Was it or wasn't it Shakespeare? English author is questioned by artificial intelligence
A researcher uses artificial intelligence to unravel the mystery of Shakespeare's co-author.
According to information published by the MIT Technology Review, a Czech scientist confirmed with certainty where Shakespeare ends and where collaboration with one of his assistants begins.
Petr Plecháč, a researcher at the Czech Academy of Sciences, used machine learning to train an algorithm in the works of William Shakespeare and John Fletcher.
Plecháč’s research began after other research and rumors founded by literary analysts considered the possibility of shared authorship between Shakespeare and other authors in the creation of Henry VIII.
For much of his life, William Shakespeare was the playwright of the King's Men acting company in London. However, when Shakespeare died in 1616, the company needed a replacement and turned to one of the most prolific and famous playwrights of the time: John Fletcher.
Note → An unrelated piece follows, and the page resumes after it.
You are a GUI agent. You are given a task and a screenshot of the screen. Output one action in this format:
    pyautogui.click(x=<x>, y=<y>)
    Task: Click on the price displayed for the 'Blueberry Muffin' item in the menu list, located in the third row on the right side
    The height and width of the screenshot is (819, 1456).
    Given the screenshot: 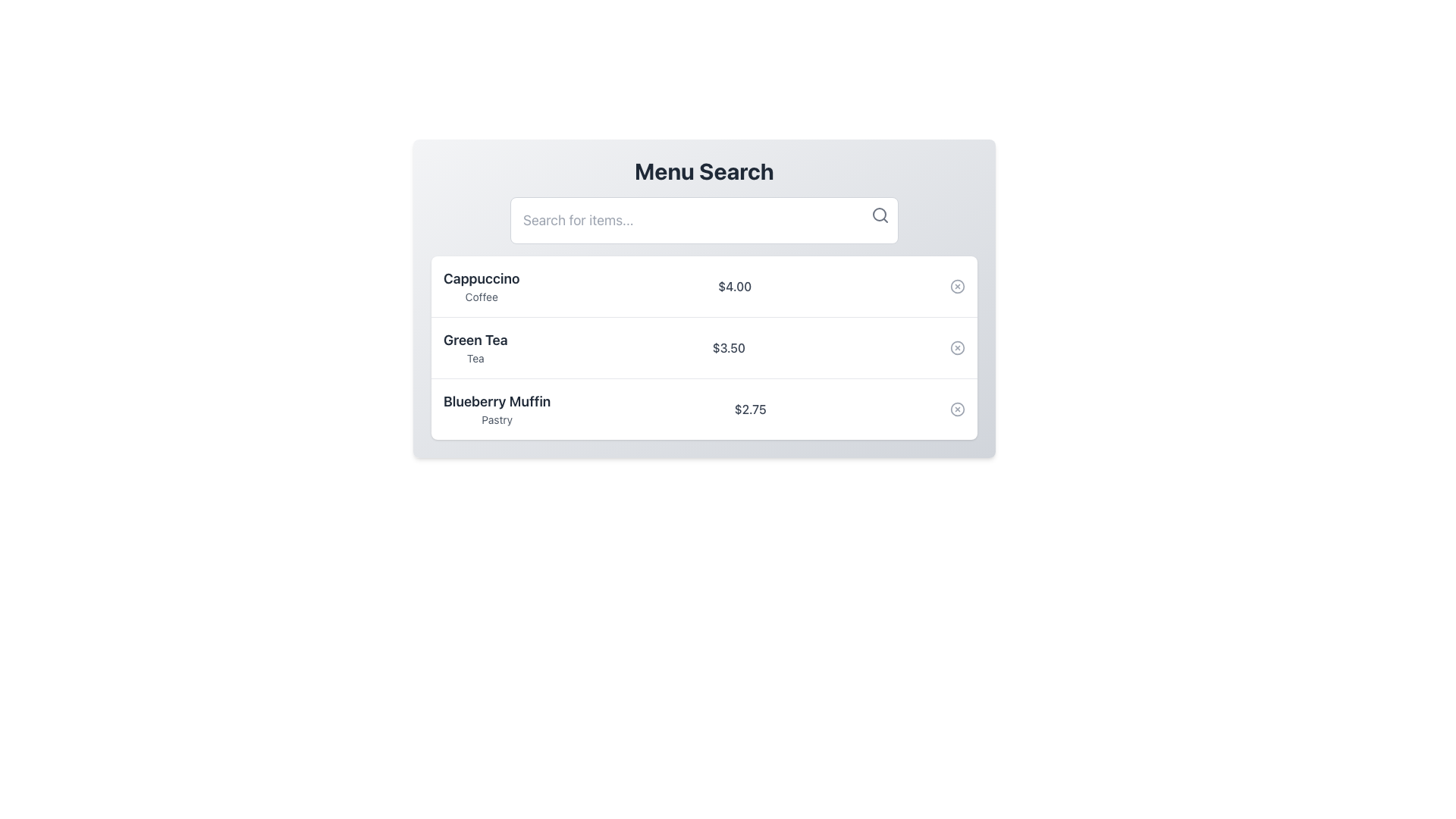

Fletcher's fame has since been undermined but, in 1850, literary analyst James Spedding noted a similarity between Fletcher's works and passages within Shakespeare's Henry VIII.
Spedding concluded that Fletcher also spent much of his career working in collaboration, not only with Shakespeare but also with other writers. Spedding cited examples of use and phrasing that form a written "fingerprint," demonstrating that two people worked on that unique text.
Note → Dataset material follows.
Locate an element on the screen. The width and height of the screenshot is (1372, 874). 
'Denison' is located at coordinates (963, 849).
But it wasn't just Spedding.
In 1980, Thomas Merriam published a statistical analysis of Henry VIII where he introduced an investigation of the text supporting the theory that Spedding formulated 120 years earlier.
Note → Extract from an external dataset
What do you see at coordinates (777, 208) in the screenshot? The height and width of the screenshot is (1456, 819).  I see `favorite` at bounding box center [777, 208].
The debate over Fletcher versus Shakespeare has dragged on for nearly two centuries.
Today, in 2019, Plecháč has introduced new data by studying Shakespeare's relevant work written alone, while analyzing Fletcher's work with an algorithm. The technology of Plecháč confirms the theories of Spedding and Merriam.
The study of Plecháč also dismissed a second suspicious employee of Shakespeare called Philip Massinger, however, the amount of open possibilities that can exist of more employees is unknown. The rumors continue: there are more theories not only about other collaborators of the English novelist, but about whether Shakespeare even wrote his own works.
The experiment at Plecháč follows the scientific method, where we start with a specific hypothesis and then test them under a pattern of trust. However, unlike the demonizing discourses of technology, artificial intelligence and machine learning will not write like a Fletcher or Shakespeare in the short term.
With this evidence, one can only point to one resemblance or another, but not form or develop new original literary material.